Lebanon has given Palestinian factions until the middle of the week to negotiate a peaceful end to deadly fighting between the army and Islamist militants, a government source said yesterday.
"The authorities have given Palestinian organizations until the middle of the week" to try to negotiate a settlement to end the deadly showdown at a squalid Palestinian refugee camp in northern Lebanon, the source said.
For a week, soldiers have been besieging the Nahr al-Bared camp where entrenched militants from the Fatah al-Islam militia have been fighting the army in the deadliest internal feuding since the civil war.
A total of 78 people have been killed in the fighting, which has also forced thousands to flee and trapped thousands more in deteriorating conditions in the camp, where residents are suffering a lack of water and electricity.
The negotiations involve handing over wanted fighters from the Fatah al-Islam extremist group for trial over attacks against the Lebanese armed forces since May 20, the source said.
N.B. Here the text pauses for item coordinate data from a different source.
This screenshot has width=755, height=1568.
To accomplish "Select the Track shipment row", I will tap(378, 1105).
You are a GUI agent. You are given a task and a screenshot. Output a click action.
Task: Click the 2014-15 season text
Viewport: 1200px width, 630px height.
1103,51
Only foreign militants not wanted by the Lebanese authorities could be repatriated to their home countries, the source added.
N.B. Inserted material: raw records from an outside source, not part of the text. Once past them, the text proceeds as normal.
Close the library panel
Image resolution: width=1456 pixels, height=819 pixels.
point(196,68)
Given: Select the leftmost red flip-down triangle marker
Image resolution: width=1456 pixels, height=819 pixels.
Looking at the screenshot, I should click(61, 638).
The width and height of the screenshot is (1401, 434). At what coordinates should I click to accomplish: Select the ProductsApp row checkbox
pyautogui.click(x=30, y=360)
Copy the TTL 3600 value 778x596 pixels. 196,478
"The government remains very determined to see those who are guilty handed over," the source said, adding that Lebanon was also keen to end the ordeal of thousands of Palestinians who remain trapped inside Nahr al-Bared.
Lebanese Prime Minister Fuad Siniora said on Saturday that the government was allowing time for the Palestinian factions to find a solution.
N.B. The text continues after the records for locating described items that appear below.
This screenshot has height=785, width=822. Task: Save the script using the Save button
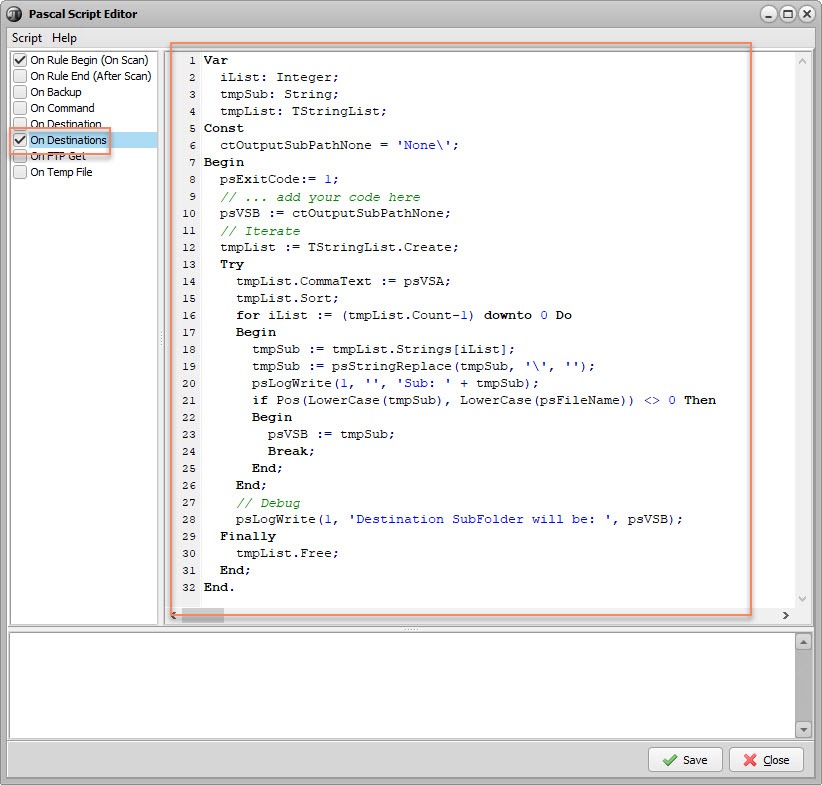point(685,760)
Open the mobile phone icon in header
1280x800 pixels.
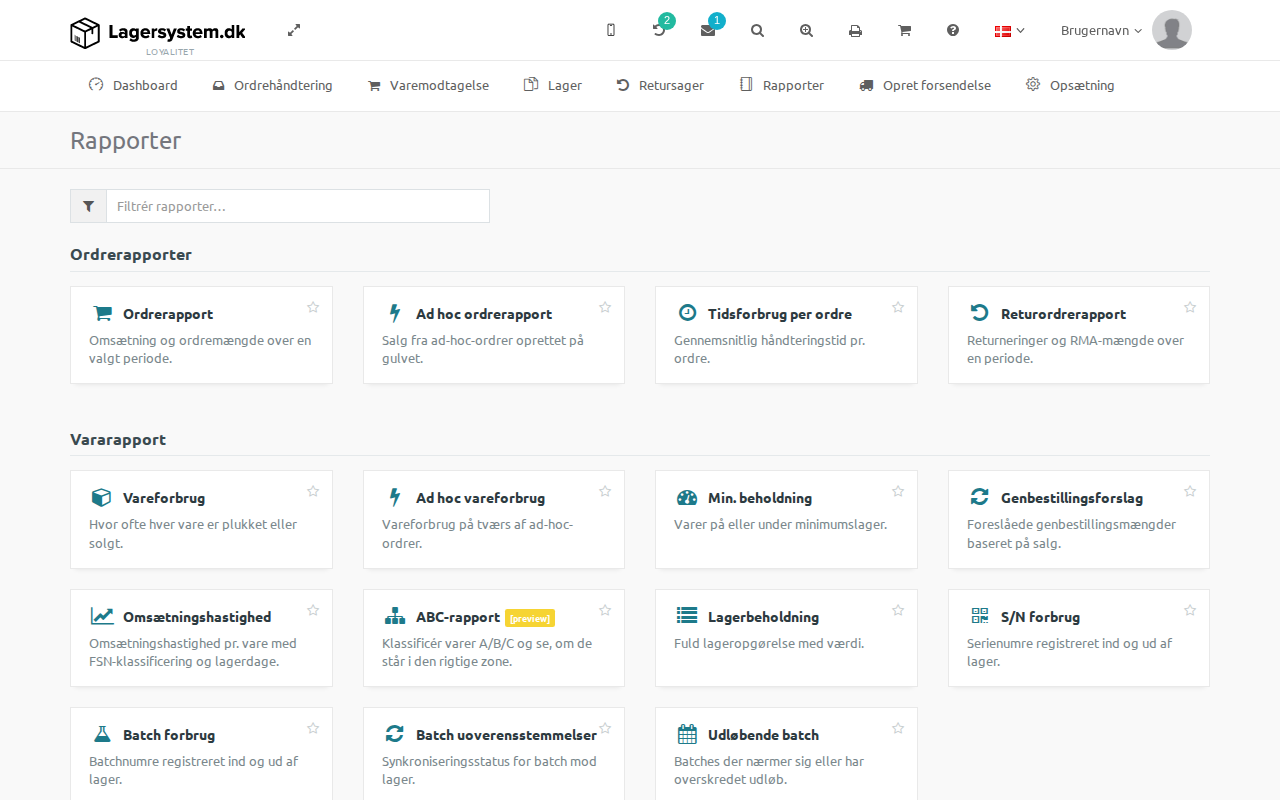point(611,30)

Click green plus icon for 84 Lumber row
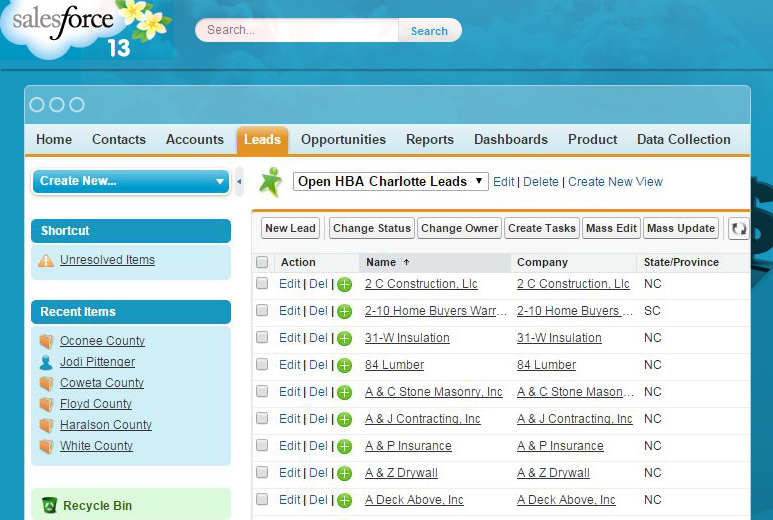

"This problem is being resolved through the Palestinian factions and we are giving them time, as they have requested, but this does not mean that we are backing off," he said.
Siniora on Saturday spoke by telephone with Palestinian President Mahmud Abbas about the situation, the prime minister's office said.
Hezbollah leader Hassan Nasrallah, who heads Lebanon's opposition, has warned the Siniora government against an army assault on the camp to avoid turning Lebanon into a new front in the US-led "war on terror."